[Stored records]
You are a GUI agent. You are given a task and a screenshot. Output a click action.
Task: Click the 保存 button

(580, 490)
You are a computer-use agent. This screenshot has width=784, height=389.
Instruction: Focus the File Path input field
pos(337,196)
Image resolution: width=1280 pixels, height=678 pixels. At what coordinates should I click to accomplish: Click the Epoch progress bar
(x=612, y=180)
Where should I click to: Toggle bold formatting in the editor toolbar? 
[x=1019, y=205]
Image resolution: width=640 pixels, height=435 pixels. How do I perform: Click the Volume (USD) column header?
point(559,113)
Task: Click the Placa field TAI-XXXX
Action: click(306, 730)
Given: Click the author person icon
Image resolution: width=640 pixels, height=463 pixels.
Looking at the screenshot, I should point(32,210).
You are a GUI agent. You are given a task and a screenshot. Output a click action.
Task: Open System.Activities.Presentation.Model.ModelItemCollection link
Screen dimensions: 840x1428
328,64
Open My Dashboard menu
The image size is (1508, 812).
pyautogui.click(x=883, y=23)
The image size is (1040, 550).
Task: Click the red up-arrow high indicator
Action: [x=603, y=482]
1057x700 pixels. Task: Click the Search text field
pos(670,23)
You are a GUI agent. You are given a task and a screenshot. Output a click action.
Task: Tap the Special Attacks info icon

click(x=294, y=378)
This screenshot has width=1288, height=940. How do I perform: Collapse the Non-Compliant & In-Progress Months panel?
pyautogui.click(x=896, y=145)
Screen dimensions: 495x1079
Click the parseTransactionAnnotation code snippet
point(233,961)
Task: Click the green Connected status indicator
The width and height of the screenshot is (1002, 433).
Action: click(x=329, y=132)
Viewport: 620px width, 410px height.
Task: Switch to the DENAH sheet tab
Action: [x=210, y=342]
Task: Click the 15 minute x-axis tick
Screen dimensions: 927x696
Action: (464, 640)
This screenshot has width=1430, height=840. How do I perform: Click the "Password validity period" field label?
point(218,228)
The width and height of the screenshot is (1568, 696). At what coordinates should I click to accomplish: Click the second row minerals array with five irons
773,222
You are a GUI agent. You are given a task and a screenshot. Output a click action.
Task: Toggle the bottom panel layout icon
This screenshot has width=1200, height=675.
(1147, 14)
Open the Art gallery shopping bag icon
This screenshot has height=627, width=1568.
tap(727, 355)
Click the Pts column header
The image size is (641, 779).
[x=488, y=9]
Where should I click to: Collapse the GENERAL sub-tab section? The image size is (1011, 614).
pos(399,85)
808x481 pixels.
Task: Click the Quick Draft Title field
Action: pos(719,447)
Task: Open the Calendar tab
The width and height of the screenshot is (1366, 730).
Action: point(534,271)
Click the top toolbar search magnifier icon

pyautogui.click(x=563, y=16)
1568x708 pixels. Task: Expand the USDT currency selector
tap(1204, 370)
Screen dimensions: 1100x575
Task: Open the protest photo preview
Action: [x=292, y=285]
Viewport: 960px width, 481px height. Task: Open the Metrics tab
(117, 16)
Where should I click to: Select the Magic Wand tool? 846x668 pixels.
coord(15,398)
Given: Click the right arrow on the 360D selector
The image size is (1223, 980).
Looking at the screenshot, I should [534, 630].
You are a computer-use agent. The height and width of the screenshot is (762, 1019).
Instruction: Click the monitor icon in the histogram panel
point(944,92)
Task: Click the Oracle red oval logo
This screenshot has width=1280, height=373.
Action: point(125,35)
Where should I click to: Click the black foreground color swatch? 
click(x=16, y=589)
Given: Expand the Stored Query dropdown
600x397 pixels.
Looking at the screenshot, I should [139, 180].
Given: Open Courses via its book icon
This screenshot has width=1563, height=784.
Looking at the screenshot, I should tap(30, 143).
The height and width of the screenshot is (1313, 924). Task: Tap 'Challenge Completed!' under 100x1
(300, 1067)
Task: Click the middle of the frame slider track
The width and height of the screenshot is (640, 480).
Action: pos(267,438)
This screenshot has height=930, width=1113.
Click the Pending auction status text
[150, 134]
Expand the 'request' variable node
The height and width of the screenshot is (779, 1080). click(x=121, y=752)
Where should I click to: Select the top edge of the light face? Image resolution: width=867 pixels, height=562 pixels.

▶ REQUIREMENT
All lines starting at the one holding "Expand the 'request' variable node" and ending at the last line above must be output exactly, and no other line may appear.

▶ RESPONSE TO THE EXERCISE
Expand the 'request' variable node
The height and width of the screenshot is (779, 1080). click(x=121, y=752)
Where should I click to: Select the top edge of the light face? Image resolution: width=867 pixels, height=562 pixels.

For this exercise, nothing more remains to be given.